By instantiating the PHPAnalyzer class defined in PHPAnalyzer.php, we can start the emulation of PHP code. Before running this code, we need to set up its environment. For instance, we need to tell the emulator which variables, functions, and APIs are symbolic. start($file) function within PHPAnalyzer takes a PHP file as input and starts executing it. PHPAnalyzer itself hands the control to emulator.php and also extends the OOEmulator class.

This class defines a start() method, which is the entry point to running new PHP files. The flow is "start($file) → run_file($file) → run_code($ast)". From here, "run_code()" takes an AST, iterates over its Nodes and calls "run_statement($node)" which is defined in emulator-statements.php.

As the name suggests, this "trait", which is added to the emulator itself, defines functions that deal with PHP statements. Statements are specific node types as defined by the PHP-Parser library. These are language constructs such as “If”, “Class”, “TryCatch”, etc. Sometimes, in order to emulate the outcome of these statements, we need to evaluate expressions. Handling expressions is performed by emulator-expression.php.

Expressions are a different type of node produced by the PHP-Parser. Expressions are the constructs that return something, in contrast, statements do not necessarily return a value after their execution. Some examples of PHP expressions are “and, or, cast, funcCall, etc.” For instance, to decide the outcome of an “if statement”, we need to evaluate the expression which is the condition of the if, and this is done by this file.
The general structure of most of these files are similar. There is a giant if/else or switch/case statement, which checks the Node type of the current node on the AST and applies the corresponding logic to it.

For function call expressions, we hand the execution of the application to emulator-functions.php file. Resolving function arguments, the execution context and variable scopes and even resolving the function calls to their function body is performed here. Depending on the type of function call, we may end up calling different methods from this file. For instance, static calls or calls to builtin PHP functions are handled differently compared to normal function calls.

This file interfaces the variable operations with the Symbol Table of the emulator. Setting or fetching variable values are some functions performed within this file. This file includes SymbolicVariable.php which adds the definition of SymbolicVariable type to MalMax.

Dataset:
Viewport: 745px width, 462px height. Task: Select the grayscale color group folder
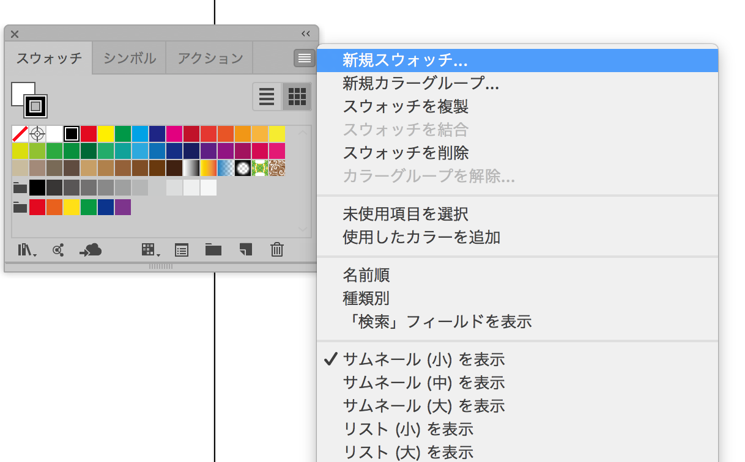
...
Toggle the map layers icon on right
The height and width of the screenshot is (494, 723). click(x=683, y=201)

Problem requirements:
Write out the passage describing the PHP emulator's files in full again, word for word.

Exercise answer:
By instantiating the PHPAnalyzer class defined in PHPAnalyzer.php, we can start the emulation of PHP code. Before running this code, we need to set up its environment. For instance, we need to tell the emulator which variables, functions, and APIs are symbolic. start($file) function within PHPAnalyzer takes a PHP file as input and starts executing it. PHPAnalyzer itself hands the control to emulator.php and also extends the OOEmulator class.

This class defines a start() method, which is the entry point to running new PHP files. The flow is "start($file) → run_file($file) → run_code($ast)". From here, "run_code()" takes an AST, iterates over its Nodes and calls "run_statement($node)" which is defined in emulator-statements.php.

As the name suggests, this "trait", which is added to the emulator itself, defines functions that deal with PHP statements. Statements are specific node types as defined by the PHP-Parser library. These are language constructs such as “If”, “Class”, “TryCatch”, etc. Sometimes, in order to emulate the outcome of these statements, we need to evaluate expressions. Handling expressions is performed by emulator-expression.php.

Expressions are a different type of node produced by the PHP-Parser. Expressions are the constructs that return something, in contrast, statements do not necessarily return a value after their execution. Some examples of PHP expressions are “and, or, cast, funcCall, etc.” For instance, to decide the outcome of an “if statement”, we need to evaluate the expression which is the condition of the if, and this is done by this file.
The general structure of most of these files are similar. There is a giant if/else or switch/case statement, which checks the Node type of the current node on the AST and applies the corresponding logic to it.

For function call expressions, we hand the execution of the application to emulator-functions.php file. Resolving function arguments, the execution context and variable scopes and even resolving the function calls to their function body is performed here. Depending on the type of function call, we may end up calling different methods from this file. For instance, static calls or calls to builtin PHP functions are handled differently compared to normal function calls.

This file interfaces the variable operations with the Symbol Table of the emulator. Setting or fetching variable values are some functions performed within this file. This file includes SymbolicVariable.php which adds the definition of SymbolicVariable type to MalMax.